Materials and methods
Peptide modeling and Molecular dynamics (MD) simulation
The Ala-Gly-Ala tripeptide end-capped both at the N-terminus (-COCH3) and the C-terminus (-NH2) were initially modeled in an extended conformation (ϕ = – 120°, ψ = 120°) using the Discovery studio (Biovia). Further, the structure of Bpa, Ing, and Aic was geometrically optimized in the Discovery studio and subsequently incorporated into the Ac-Ala-Gly-Ala-NH2tripeptide template to respectively prepare the Ac-Ala-Bpa-Ala-NH2, Ac-Ala-Ing-Ala-NH2, and Ac-Ala-Aic-Ala-NH2 tripeptides. The Ac-Ala-Ala-Ala-NH2, Ac-Ala-Aib-Ala-NH2, and Ac-Ala-Pro-Ala-NH2 tripeptides were also designed similarly to serve as the reference. The tripeptides were energy minimized in a cubic box under periodic boundary conditions both in the presence of vacuum and explicit simple point charge (SPC) water with density set to the value corresponding to 1 atm.

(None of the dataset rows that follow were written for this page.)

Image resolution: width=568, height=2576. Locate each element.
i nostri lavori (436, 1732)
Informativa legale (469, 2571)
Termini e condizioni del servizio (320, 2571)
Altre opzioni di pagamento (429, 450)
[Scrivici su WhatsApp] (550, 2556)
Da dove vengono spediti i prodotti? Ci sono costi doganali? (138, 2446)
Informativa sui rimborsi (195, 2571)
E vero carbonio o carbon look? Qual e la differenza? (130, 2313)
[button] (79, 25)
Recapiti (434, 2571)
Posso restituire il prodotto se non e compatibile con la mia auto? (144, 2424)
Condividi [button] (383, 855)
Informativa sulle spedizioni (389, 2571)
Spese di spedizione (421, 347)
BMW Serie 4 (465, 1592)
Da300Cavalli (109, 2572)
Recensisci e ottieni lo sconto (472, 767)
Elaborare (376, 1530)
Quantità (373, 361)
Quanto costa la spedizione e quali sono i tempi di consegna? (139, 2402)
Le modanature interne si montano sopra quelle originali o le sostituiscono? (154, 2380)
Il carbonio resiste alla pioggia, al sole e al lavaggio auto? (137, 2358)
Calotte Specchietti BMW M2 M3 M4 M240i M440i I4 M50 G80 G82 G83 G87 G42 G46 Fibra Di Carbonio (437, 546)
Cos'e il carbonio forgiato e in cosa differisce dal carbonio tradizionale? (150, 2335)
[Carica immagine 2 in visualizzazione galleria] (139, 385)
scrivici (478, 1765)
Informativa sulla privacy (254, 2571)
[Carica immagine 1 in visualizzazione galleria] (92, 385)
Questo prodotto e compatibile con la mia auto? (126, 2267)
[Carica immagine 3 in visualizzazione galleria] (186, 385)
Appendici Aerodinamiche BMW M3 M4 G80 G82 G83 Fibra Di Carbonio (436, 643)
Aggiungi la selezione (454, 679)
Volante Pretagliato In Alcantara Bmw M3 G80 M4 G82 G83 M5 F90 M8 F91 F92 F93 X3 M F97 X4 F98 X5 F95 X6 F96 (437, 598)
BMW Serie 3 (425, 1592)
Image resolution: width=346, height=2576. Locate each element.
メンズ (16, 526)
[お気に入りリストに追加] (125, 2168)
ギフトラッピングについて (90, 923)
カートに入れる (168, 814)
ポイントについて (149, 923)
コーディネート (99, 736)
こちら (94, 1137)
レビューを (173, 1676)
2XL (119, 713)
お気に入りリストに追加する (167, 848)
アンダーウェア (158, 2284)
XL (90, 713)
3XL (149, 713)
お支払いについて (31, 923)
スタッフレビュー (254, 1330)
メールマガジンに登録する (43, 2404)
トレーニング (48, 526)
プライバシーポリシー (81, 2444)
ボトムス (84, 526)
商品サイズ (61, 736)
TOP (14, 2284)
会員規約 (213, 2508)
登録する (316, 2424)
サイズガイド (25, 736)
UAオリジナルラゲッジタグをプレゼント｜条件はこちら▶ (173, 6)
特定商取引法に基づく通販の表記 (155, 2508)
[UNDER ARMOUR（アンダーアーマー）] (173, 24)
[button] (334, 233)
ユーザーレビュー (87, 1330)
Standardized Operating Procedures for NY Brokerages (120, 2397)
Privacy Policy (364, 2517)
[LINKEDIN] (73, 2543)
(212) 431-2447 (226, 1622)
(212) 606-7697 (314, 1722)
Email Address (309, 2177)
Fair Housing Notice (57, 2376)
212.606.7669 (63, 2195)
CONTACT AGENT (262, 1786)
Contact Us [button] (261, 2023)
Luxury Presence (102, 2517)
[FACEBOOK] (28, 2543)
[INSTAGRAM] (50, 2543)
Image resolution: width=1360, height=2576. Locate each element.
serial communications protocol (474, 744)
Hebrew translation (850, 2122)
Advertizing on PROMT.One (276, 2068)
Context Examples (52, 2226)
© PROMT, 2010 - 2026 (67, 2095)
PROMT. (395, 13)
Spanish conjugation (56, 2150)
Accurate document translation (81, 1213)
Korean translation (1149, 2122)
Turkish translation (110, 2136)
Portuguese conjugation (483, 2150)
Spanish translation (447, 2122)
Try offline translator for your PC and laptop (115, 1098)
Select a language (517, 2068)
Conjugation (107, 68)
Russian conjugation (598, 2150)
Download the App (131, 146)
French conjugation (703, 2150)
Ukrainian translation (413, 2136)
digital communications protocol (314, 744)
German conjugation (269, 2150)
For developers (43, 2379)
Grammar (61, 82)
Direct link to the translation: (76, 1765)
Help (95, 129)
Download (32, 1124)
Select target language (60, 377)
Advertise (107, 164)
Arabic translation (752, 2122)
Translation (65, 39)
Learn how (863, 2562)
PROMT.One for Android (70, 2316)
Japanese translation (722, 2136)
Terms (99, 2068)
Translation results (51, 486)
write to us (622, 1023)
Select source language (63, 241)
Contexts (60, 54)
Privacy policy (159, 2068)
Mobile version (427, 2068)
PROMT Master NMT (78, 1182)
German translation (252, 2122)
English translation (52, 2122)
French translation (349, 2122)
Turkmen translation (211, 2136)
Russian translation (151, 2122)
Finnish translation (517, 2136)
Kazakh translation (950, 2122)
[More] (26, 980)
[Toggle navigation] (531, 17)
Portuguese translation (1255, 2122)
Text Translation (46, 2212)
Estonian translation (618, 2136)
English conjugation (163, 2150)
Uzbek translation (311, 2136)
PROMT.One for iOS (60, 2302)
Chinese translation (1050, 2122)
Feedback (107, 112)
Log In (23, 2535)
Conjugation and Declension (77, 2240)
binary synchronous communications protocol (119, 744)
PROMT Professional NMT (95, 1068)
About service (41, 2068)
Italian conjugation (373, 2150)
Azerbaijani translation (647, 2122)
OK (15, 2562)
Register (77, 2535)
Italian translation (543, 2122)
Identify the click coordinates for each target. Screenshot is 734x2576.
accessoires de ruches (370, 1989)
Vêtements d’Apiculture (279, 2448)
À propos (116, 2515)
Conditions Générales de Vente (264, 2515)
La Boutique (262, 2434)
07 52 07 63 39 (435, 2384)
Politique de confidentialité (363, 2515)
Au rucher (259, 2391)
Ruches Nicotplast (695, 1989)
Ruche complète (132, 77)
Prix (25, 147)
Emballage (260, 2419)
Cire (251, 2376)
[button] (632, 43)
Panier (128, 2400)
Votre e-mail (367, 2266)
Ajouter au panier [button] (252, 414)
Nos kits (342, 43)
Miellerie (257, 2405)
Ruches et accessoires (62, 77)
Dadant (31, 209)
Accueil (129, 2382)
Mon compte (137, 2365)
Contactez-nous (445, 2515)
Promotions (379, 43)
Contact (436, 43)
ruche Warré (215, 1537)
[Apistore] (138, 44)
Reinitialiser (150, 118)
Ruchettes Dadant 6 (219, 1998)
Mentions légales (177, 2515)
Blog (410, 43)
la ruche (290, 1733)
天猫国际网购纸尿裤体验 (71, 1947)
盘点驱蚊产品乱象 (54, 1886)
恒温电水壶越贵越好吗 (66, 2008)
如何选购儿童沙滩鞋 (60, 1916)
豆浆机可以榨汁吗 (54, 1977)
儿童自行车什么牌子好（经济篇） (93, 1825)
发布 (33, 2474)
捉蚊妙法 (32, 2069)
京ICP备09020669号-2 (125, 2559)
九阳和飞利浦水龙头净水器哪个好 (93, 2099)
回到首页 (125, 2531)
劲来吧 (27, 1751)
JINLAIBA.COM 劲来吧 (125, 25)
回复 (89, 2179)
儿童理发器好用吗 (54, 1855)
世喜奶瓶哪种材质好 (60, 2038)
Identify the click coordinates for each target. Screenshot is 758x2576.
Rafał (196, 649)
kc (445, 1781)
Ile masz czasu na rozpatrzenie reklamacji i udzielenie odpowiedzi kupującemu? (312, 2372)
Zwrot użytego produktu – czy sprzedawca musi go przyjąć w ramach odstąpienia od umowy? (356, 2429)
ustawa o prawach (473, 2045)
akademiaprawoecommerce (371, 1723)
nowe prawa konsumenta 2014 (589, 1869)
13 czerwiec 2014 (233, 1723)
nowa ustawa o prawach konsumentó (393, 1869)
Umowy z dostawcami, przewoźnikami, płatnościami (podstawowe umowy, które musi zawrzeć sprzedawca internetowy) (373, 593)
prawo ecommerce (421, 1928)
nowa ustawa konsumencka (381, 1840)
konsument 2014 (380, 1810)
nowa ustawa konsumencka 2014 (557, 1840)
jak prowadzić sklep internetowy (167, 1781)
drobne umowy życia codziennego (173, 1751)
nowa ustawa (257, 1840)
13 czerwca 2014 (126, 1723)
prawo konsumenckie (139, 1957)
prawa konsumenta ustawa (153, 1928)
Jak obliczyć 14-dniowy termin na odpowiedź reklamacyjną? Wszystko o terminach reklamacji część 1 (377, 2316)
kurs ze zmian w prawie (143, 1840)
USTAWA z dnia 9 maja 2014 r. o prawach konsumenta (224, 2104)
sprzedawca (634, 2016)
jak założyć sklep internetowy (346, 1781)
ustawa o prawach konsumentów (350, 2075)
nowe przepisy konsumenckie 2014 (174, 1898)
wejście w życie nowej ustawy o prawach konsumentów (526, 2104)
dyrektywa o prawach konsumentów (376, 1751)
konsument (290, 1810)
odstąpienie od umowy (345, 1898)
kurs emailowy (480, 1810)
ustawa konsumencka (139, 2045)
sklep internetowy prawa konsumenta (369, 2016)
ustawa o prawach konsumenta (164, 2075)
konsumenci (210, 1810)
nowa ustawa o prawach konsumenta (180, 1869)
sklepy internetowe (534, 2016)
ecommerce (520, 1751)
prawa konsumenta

Subsequently, the system was subjected to equilibration for 100 ps each at 300 K under NVT and NPT conditions prior to initiating the production molecular dynamics (MD) run over 10 ns by recruiting the GROMACS software package (Hess et al. 2008). The NCAAs were incorporated into the GROMACS force field by involving a fragment built-up approach to make the system work. Subsequently, a template 18-mer synthetic peptide code named as “Hed1” was modeled as an end-capped (N-terminus: -COCH3; C-terminus:-NH2) ɑ-helix (ϕ = – 47°, ψ = – 57°) using the Discovery studio, by relying on the reported CD spectroscopy data. The “Hed1” peptide was further used as a template for generating the other (Hed2, Hed3, Hed4, and Hed5) model helices harboring one of the NCCAs at a strategic location. As described above, all the model helices were subjected to comparative MD studies over 100 ns each at 300 K. The MD trajectories were thoroughly analyzed as desired using the modules built into GROMACS. Data were plotted in GraphPad Prism (version 9 for Windows, GraphPad Software, La Jolla California USA, www.graphpad.com). Both PyMOL (The PyMOL Molecular Graphics System, Version 2.5.2, Schrödinger, LLC) and Discovery studio (BIOVIA) software were used to process, visualize, analyze, and present the peptide structures.
Peptide synthesis
Using the standard Fmoc chemistry over the solid phase, the designed 18-mer helical peptides (Hed1, Hed2, Hed3, Hed4, and Hed5) were synthetically prepared by recruiting the services of GenScript (NJ, USA). Except for Hed5, all peptides were acylated at the N-terminus and amidated at the C-terminus. Post cleavage, the peptides were purified, and the absolute purity (≥ 95%) of the peptides was judged from the analytic HPLC profile of the peptides recorded by recruiting the C18 (4.6 × 250 mm) column at 220 nm, using acetonitrile–water gradient in the presence of 0.05–0.065% trifluoroacetic acid (TFA). The ESI–MS further confirmed the identity of the peptides. All the peptides were soluble in ultrapure water and 1×PBS (pH 7.4).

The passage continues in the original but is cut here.